> _Work instruction_: Take every line containing "طفايات" out of the records.

> _Task inputs_:

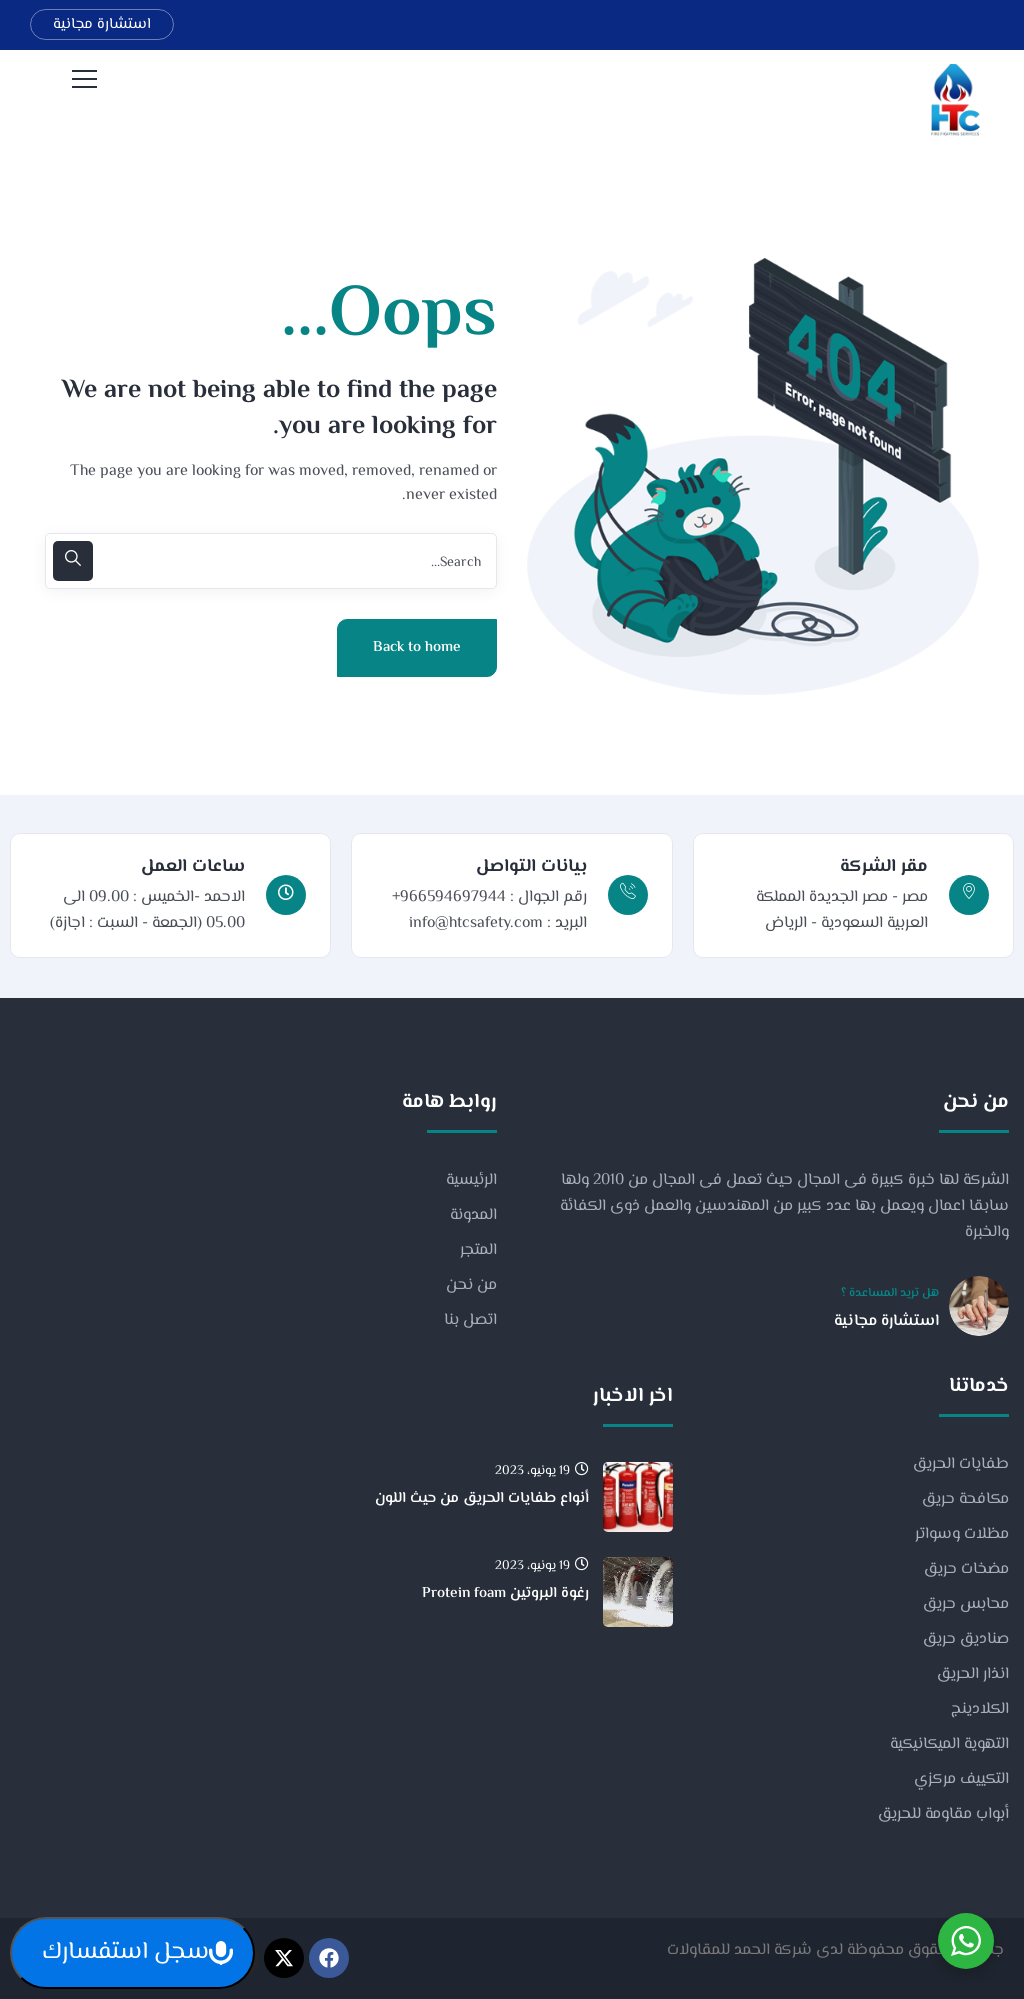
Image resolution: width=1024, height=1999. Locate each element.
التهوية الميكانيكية (949, 1744)
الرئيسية (471, 1180)
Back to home (417, 647)
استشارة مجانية (102, 24)
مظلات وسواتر (962, 1534)
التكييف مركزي (961, 1779)
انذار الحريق (973, 1674)
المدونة (473, 1215)
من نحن (471, 1285)
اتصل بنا (470, 1320)
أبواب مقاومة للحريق (943, 1814)
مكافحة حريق (965, 1499)
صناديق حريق (966, 1639)
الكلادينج (980, 1709)
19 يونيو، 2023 (542, 1471)
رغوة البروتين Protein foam (505, 1593)
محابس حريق (966, 1604)
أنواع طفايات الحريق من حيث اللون (482, 1498)
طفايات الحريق (961, 1464)
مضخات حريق (966, 1569)
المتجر (478, 1250)
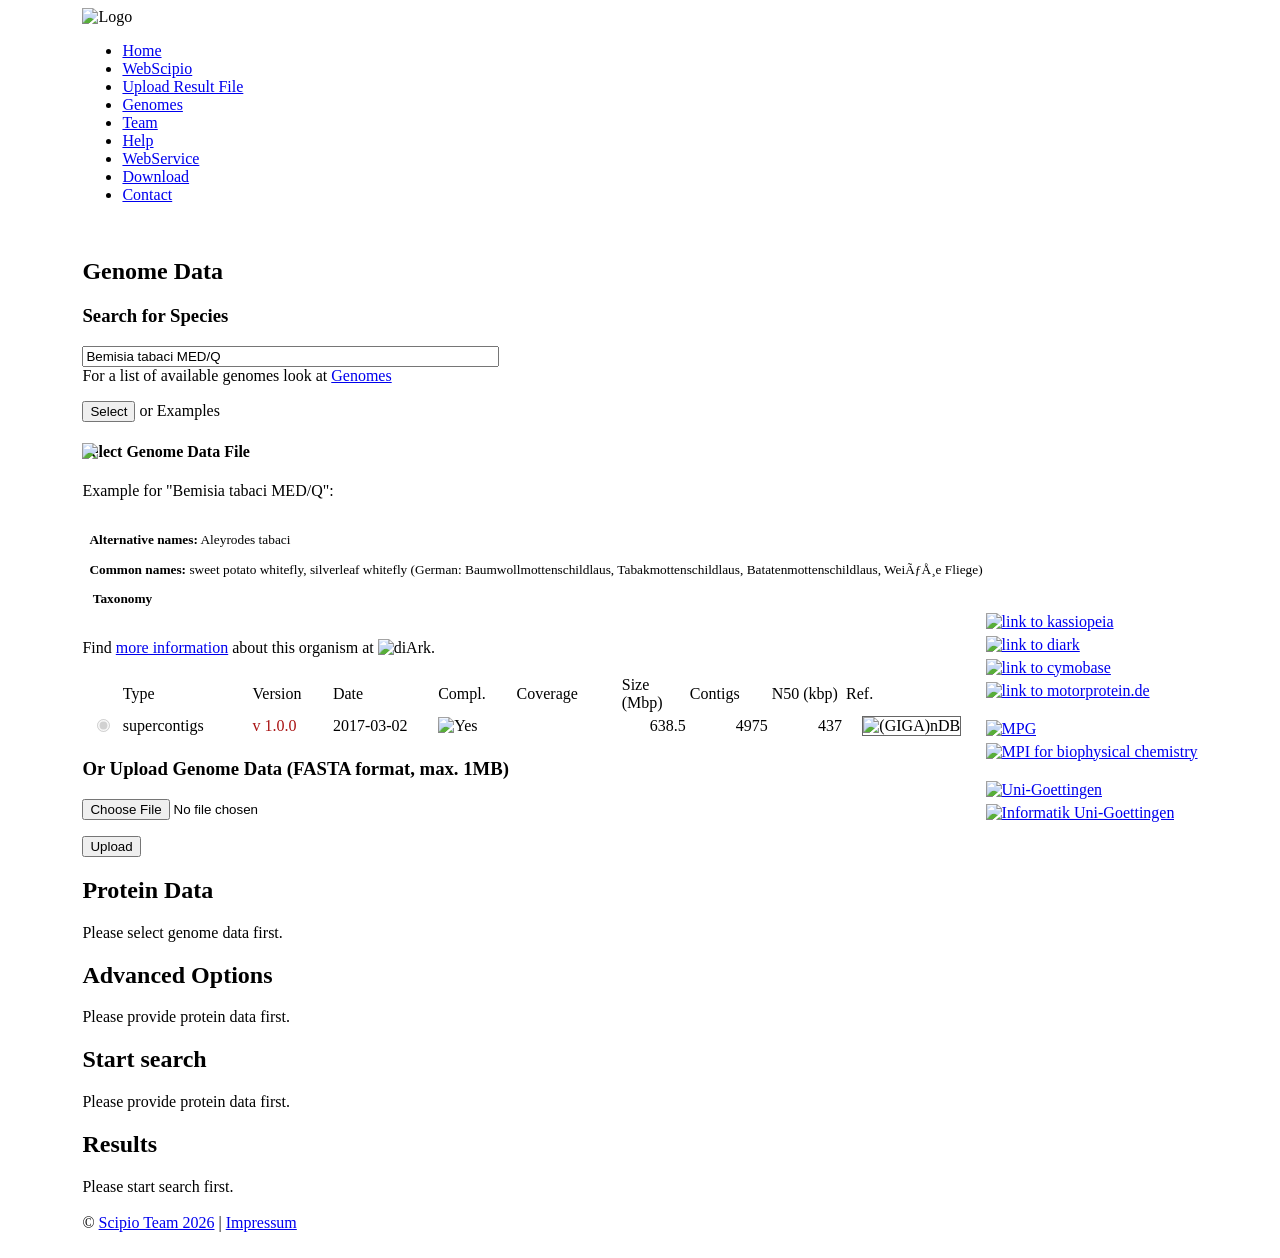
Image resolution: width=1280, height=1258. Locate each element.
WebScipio (157, 68)
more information (172, 647)
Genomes (152, 104)
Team (139, 122)
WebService (160, 158)
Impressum (261, 1222)
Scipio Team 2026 (157, 1222)
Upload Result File (182, 86)
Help (137, 140)
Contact (147, 194)
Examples (188, 410)
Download (155, 176)
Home (141, 50)
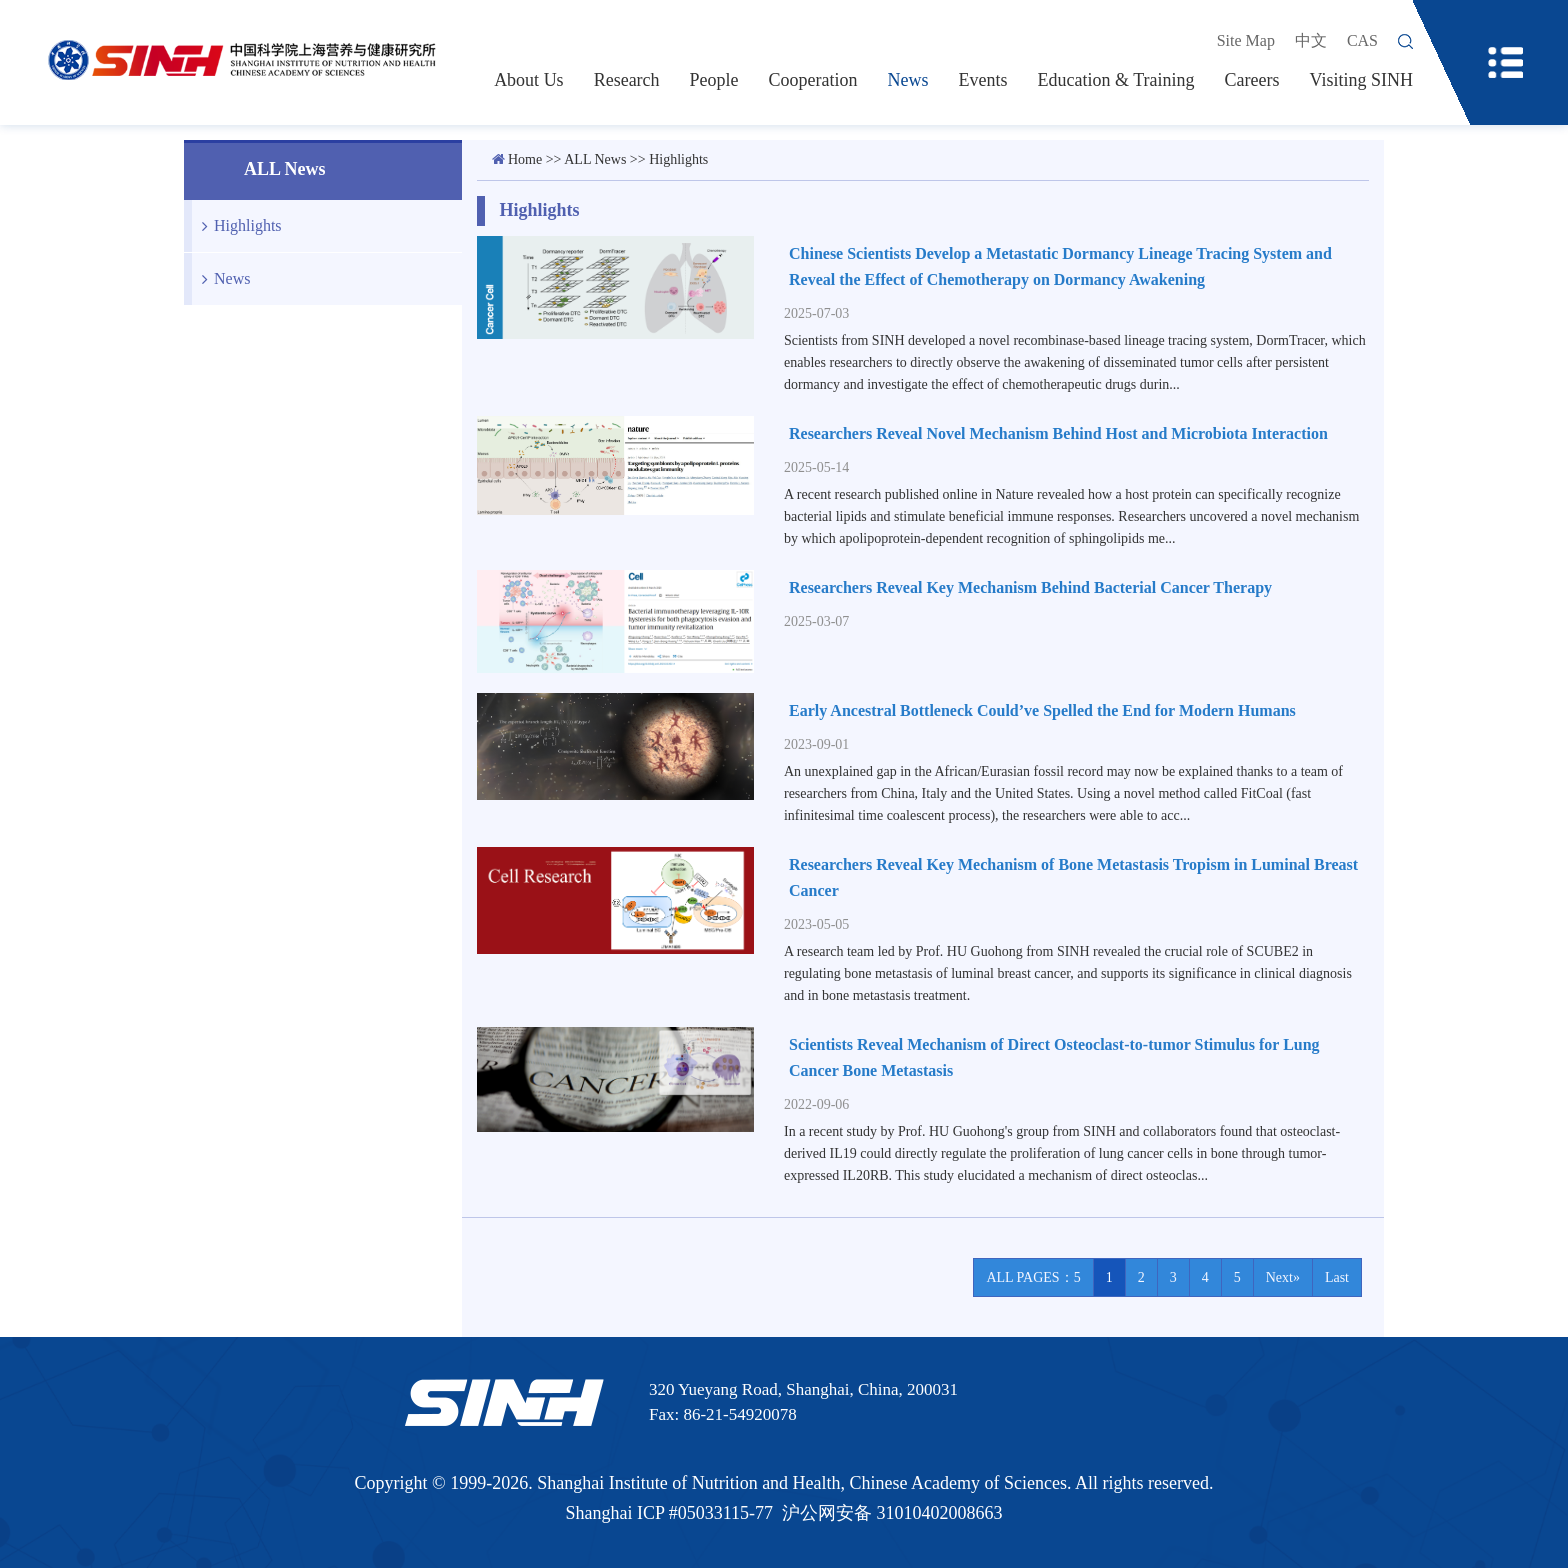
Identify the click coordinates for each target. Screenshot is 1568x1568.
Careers (1252, 80)
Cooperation (813, 80)
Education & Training (1116, 80)
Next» (1283, 1277)
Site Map (1246, 40)
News (908, 80)
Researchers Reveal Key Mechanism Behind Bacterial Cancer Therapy (1030, 587)
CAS (1362, 40)
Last (1337, 1277)
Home (525, 159)
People (714, 80)
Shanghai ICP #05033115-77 (669, 1513)
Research (627, 80)
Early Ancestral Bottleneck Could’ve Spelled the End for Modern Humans (1042, 710)
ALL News (595, 159)
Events (983, 80)
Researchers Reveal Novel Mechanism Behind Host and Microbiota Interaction (1058, 433)
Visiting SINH (1361, 80)
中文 (1311, 40)
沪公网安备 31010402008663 (892, 1513)
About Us (529, 80)
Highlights (237, 226)
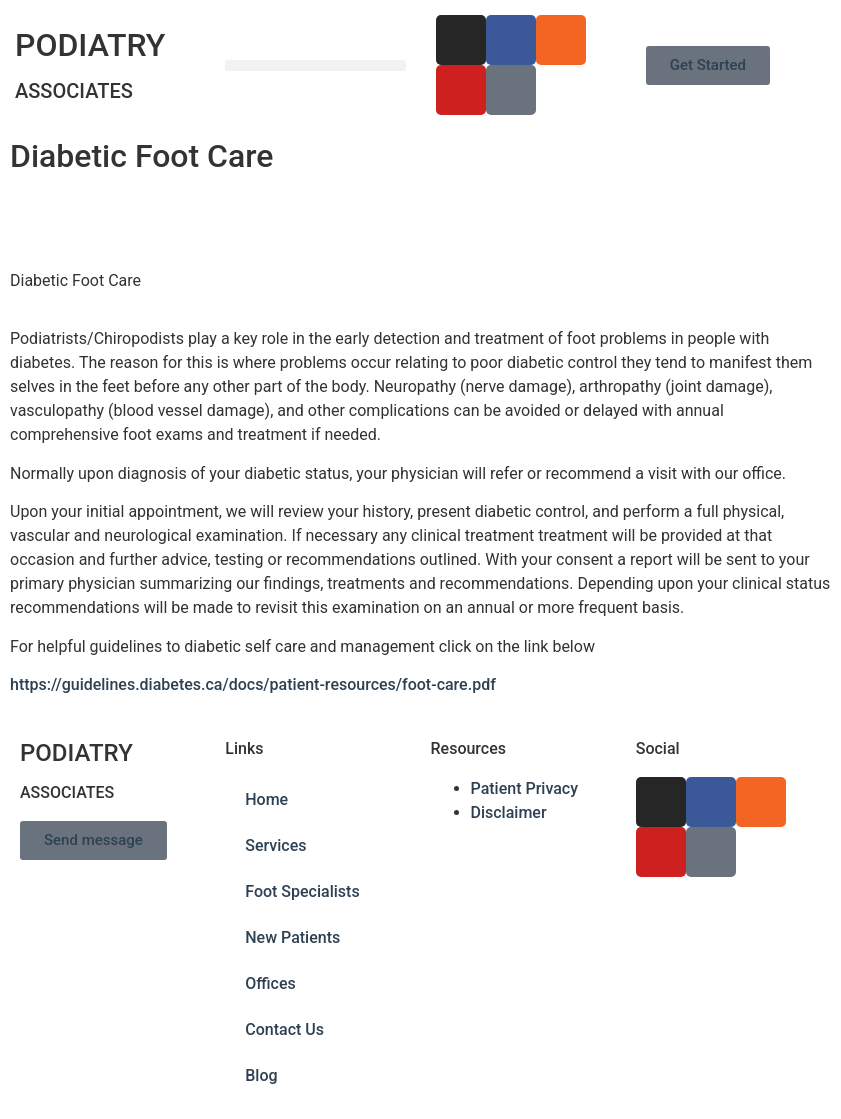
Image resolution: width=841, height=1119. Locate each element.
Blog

> _Output of the exercise_:
أنواع طفايات الحريق من حيث اللون (482, 1498)
طفايات الحريق (961, 1464)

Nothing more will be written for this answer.